-- WHAT THIS TASK INVOLVES --
Go through the listing below and say how many lines include "report". Give the number by itself.

-- DATA EXTRACT --
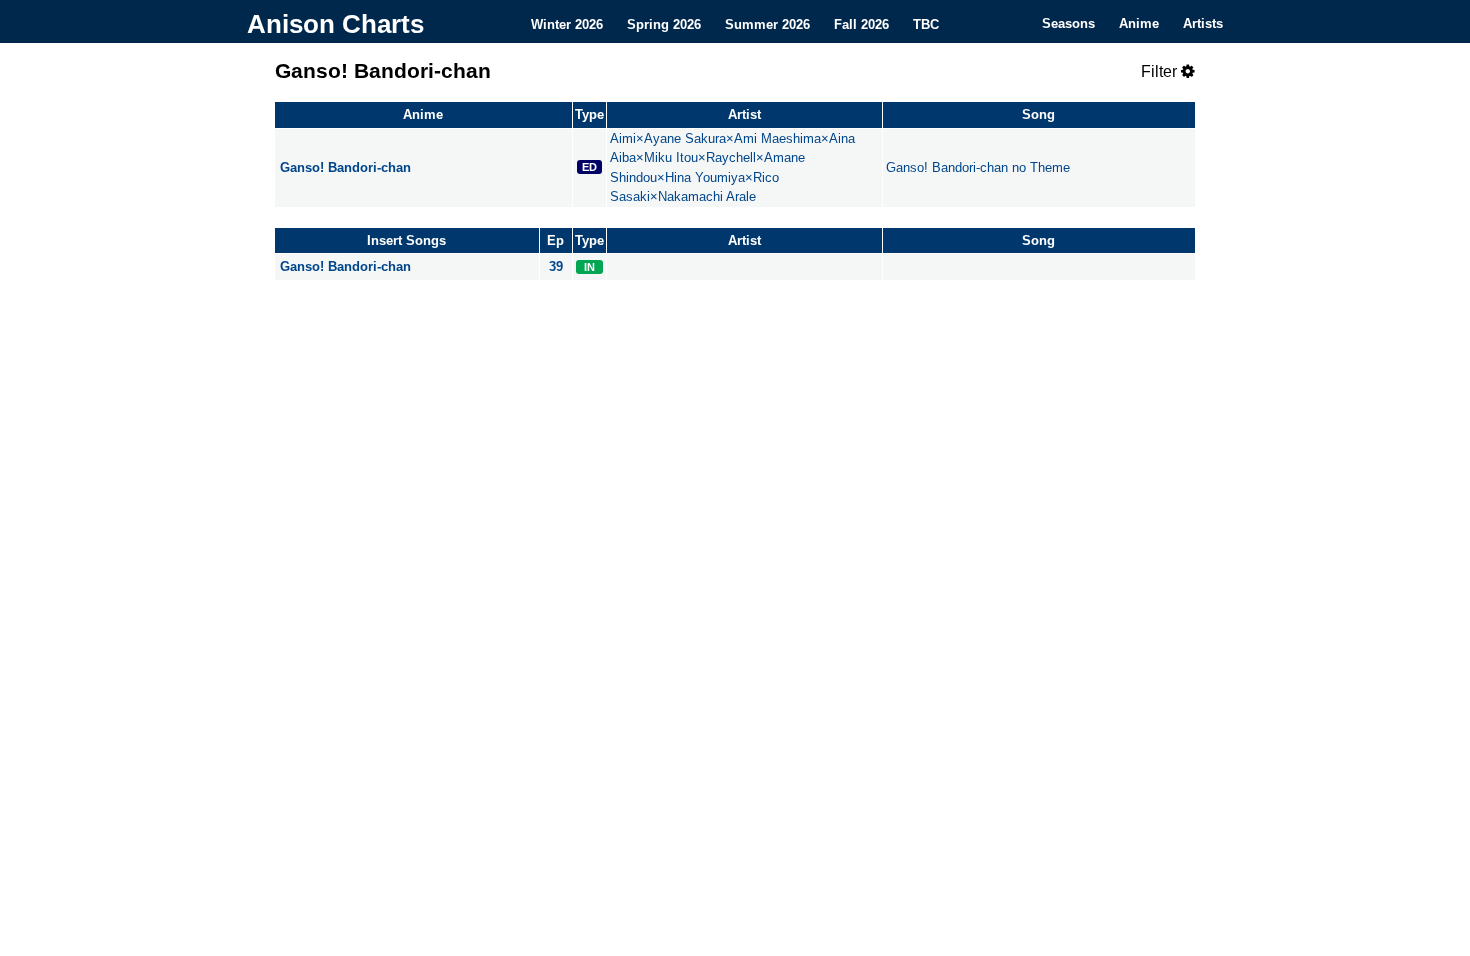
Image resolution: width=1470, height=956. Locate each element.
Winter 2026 (567, 23)
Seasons (1068, 23)
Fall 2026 (861, 23)
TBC (926, 23)
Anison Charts (335, 24)
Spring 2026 (664, 23)
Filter (1161, 71)
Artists (1203, 23)
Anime (1139, 23)
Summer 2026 (767, 23)
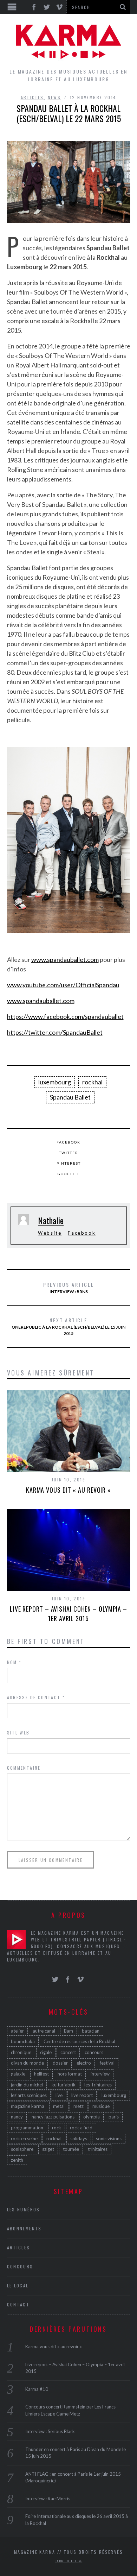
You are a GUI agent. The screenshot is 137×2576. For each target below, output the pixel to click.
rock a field (81, 2127)
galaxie (18, 2074)
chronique (21, 2052)
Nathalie (51, 1220)
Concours (20, 2266)
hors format (70, 2074)
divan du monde (27, 2063)
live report (82, 2095)
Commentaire (24, 1768)
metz (78, 2106)
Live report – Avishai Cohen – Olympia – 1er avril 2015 (68, 1613)
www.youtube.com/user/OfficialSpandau (63, 985)
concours (94, 2052)
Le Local (18, 2285)
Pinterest (69, 1163)
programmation (27, 2127)
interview (100, 2074)
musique (101, 2106)
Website (49, 1233)
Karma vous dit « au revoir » (68, 1489)
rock (56, 2127)
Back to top (67, 2561)
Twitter (68, 1153)
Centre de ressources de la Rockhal (79, 2041)
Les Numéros (23, 2209)
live (59, 2095)
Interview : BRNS (68, 1287)
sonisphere (22, 2149)
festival (107, 2063)
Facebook (68, 1142)
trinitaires (97, 2149)
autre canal (44, 2031)
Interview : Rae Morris (47, 2498)
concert (68, 2052)
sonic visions (109, 2138)
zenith (17, 2160)
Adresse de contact (36, 1697)
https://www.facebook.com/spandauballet (65, 1016)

-- EXERCISE RESPONSE --
2